Diamond Problem

The benefit of multiple inheritance is that more code can be reused in this inheritance structure. But it brings up another problem, which is known as diamond problem. Let's look at this example.

Here we have a base class A, and two derived class B and C that inherit from it. Then we have another class that multiply inherits from B and C.

class A {
public:
    A(int data) : ma(data) {
        cout << "A()" << endl;
    }
    ~A() {
        cout << "~A()" << endl;
    }
protected:
    int ma;
};
​
class B : public A {
public:
    B(int data) : A(data), mb(data) {
        cout << "B()" << endl;
    }
    ~B() {
        cout << "~B()" << endl;
    }
protected:
    int mb;
};
​
class C : public A {
public:
    C(int data) : A(data), mc(data) {
        cout << "C()" << endl;
    }
    ~C() {
        cout << "~C()" << endl;
    }
protected:
    int mc;
};
​
class D : public B, public C {
public:
    D(int data) : B(data), C(data), md(data) {
        cout << "D()" << endl;
    }
    ~D() {
        cout << "~D()" << endl;
    }
protected:
    int md;
};
​
int main() {
    D d(10);
    return 0;
}

Now in the main function we defined an object of class D. The output shows as follow:

A()
B()
A()
C()
D()
~D()
~C()
~A()
~B()
~A()

We can find that the constructor and destructor of class A have been called twice. Therefore, there are multiple copies of class A's member ma in D as well.
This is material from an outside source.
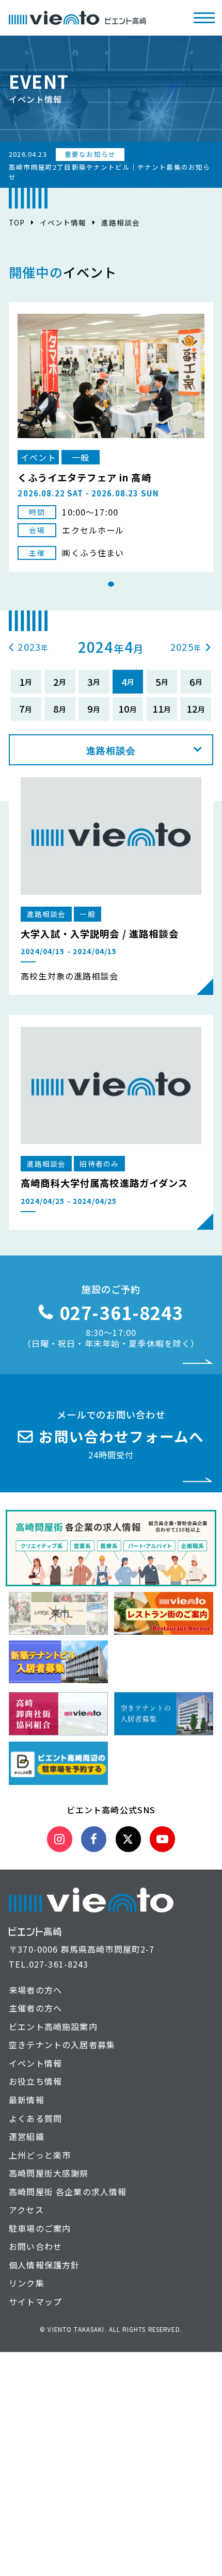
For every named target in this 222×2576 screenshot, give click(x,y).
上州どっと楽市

This is apparently a waste of resources, and may cause ambiguity in using the base class's member variables. This problem is called the diamond problem, which happens in two common inheritance structures:

Virtual inheritance is used to solve these kinds of problems in multiple inheritance. Here we can use virtual inheritance in class B and C. In this case, class A is a virtual base class.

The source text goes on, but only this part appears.